53. The method of claim 52, wherein said genetically engineered cells are transgenic cells.

54. The method of claim 53, wherein said transgenic cells are genetically transformed with an expression vector comprising:

- a suitable promoter;

- an internal ribosome entry site (IRES);

- a first nucleotidic sequence encoding a suitable selectable marker; and/or

- a nucleotidic sequence of interest encoding for said protein of interest; and

55. The method of claim 54, wherein said expression vector is a bicistronic retroviral vector.

56. The method of claim 47, wherein said patient is a human or an animal.

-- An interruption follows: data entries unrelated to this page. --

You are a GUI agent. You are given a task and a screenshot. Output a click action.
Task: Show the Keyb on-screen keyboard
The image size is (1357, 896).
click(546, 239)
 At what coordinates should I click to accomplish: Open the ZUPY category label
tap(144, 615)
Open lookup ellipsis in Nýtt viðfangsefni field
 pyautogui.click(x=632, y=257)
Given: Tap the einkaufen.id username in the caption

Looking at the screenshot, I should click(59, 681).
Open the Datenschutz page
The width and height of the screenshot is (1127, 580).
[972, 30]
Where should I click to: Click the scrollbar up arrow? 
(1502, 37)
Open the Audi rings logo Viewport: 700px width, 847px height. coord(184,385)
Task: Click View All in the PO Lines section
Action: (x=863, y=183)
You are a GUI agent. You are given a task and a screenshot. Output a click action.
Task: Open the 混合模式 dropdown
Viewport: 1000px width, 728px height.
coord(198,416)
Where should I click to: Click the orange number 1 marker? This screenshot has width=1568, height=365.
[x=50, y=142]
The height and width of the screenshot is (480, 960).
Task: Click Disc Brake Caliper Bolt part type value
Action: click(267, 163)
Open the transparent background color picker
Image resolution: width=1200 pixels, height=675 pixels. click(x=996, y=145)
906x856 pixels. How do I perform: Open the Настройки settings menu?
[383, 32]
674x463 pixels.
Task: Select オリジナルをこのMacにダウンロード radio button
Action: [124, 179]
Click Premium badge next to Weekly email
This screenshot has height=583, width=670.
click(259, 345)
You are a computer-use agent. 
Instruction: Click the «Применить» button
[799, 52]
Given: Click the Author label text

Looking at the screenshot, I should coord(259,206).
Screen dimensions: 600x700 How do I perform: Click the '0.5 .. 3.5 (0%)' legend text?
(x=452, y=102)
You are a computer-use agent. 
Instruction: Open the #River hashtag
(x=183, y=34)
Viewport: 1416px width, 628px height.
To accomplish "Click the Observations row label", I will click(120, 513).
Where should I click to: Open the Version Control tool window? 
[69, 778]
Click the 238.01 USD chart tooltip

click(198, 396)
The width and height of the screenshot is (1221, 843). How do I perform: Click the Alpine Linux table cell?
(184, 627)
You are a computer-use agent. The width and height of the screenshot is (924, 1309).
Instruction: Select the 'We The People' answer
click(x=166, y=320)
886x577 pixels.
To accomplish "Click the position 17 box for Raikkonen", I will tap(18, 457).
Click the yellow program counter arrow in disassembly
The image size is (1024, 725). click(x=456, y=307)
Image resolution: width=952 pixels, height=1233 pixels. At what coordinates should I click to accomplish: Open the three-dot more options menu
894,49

57. The method of claim 54, wherein said expression vector is DNA or RNA.

58. The method of claim 54, wherein said selectable marker is selected from the group consisting of drug resistance, enhanced green fluorescent protein (EGFP), and β-galactosidase.

59. The method of claim 54, wherein said protein of interest is endogenous or exogenous.

60. The method of claim 54, wherein said protein of interest is selected from the group consisting of cytokine, interieukin, growth hormones, hormones, blood factors, marker proteins, immunoglobulins, antigens, releasing hormone, anticancer product, antitumor product, antiviral product, antiretroviral product, an antisense, an antiangiogenic product, an angiogenic product, and a replication inhibitor.

61. The method of claim 54 herein said protein of interest is erythropoietin, an analog or a fragment thereof.

62. The method of claim 54, wherein said promoter comprises a retroviral or synthetic promoter.